Po tej roli posypały się nowe propozycje. Piotr Adamczyk zagrał w produkcji Amazon Prime Video "Nocne niebo", która miała już swoją premierę na platformie. Tym razem Piotr Adamczyk wystąpił u boku m.in. J.K. Simmonsa oraz Sissy Spacek. Fabuła serialu skupia się na losach postaci granych przez dwójkę tych aktorów, czyli Franka i Irene. Są oni emerytowanym małżeństwem z 50-letnim stażem, a na swoim podwórzu wiele lat temu odkryli oni portal/komnatę, która prowadzi na opuszczoną, obcą planetę.
- To, że udało mi się zagrać kilka ról w Stanach, to też jest ten mój głód poszukiwania nowych rzeczy i nowych wyzwań. Grać w obcym języku, na nowym rynku, w ogóle sprawdzić się gdzie indziej - to jest wyzwanie. Jest to też efekt konsekwencji i wielu prób. Te próby były zresztą kosztowne, bo często musiałem dla jakiejś rólki statystującej poświęcać duże propozycje w Polsce. Ale czasami kupuje się kota w worku, zgadzamy się na rolę nie wiedząc, co to jest, tak wielkie są obostrzenia, jeśli chodzi o tajemnicę artystyczną w Stanach - aktor mówił w rozmowie z Interią.
Próba podboju amerykańskiego rynku opłaciła się. Według "Super Expressu" aktor otrzymuj za rolę w USA około 180 tysięcy dolarów.
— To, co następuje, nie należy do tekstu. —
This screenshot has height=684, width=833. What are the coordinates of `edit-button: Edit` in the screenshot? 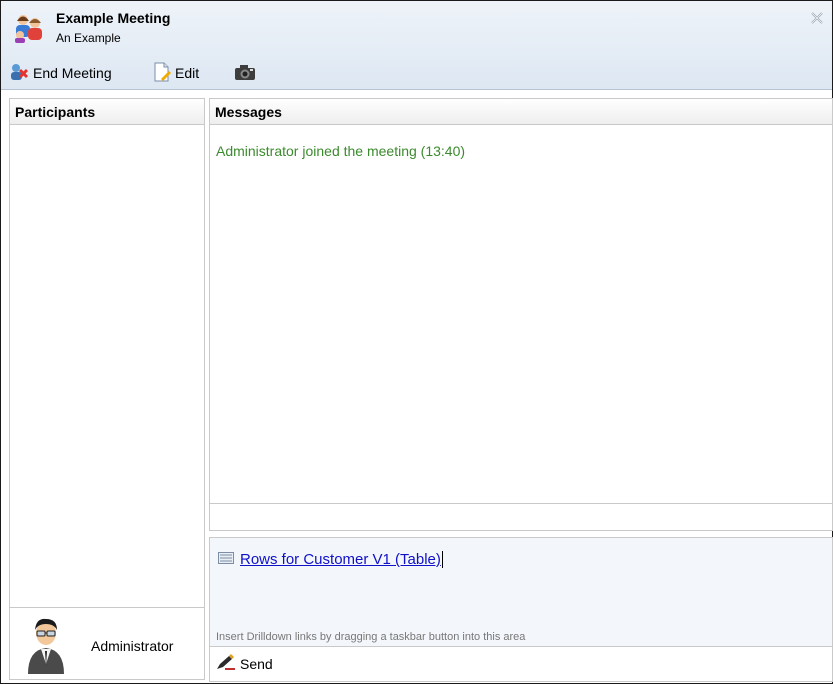 It's located at (176, 73).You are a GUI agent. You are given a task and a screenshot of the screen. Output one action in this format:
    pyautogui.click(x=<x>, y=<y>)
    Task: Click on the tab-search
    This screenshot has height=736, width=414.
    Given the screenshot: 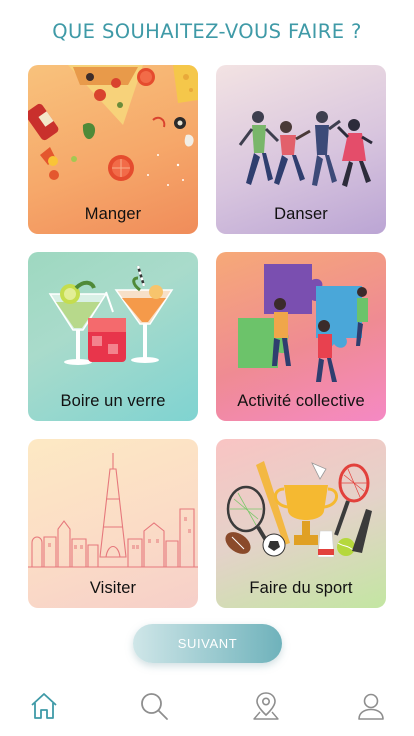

Piotra Adamczyka wciąż możemy oglądać też w polskich produkcjach.
W 2022 roku na ekrany wszedł thriller "Wrobiony", w którym zagrał badacza historii sztuki z Uniwersytetu Wrocławskiego, który wyrusza na poszukiwania zaginionego dzieła "Maria Magdalena w ekstazie" autorstwa słynnego malarza Caravaggia. Pojawił się także w piątej części kinowego hitu "Listy do M".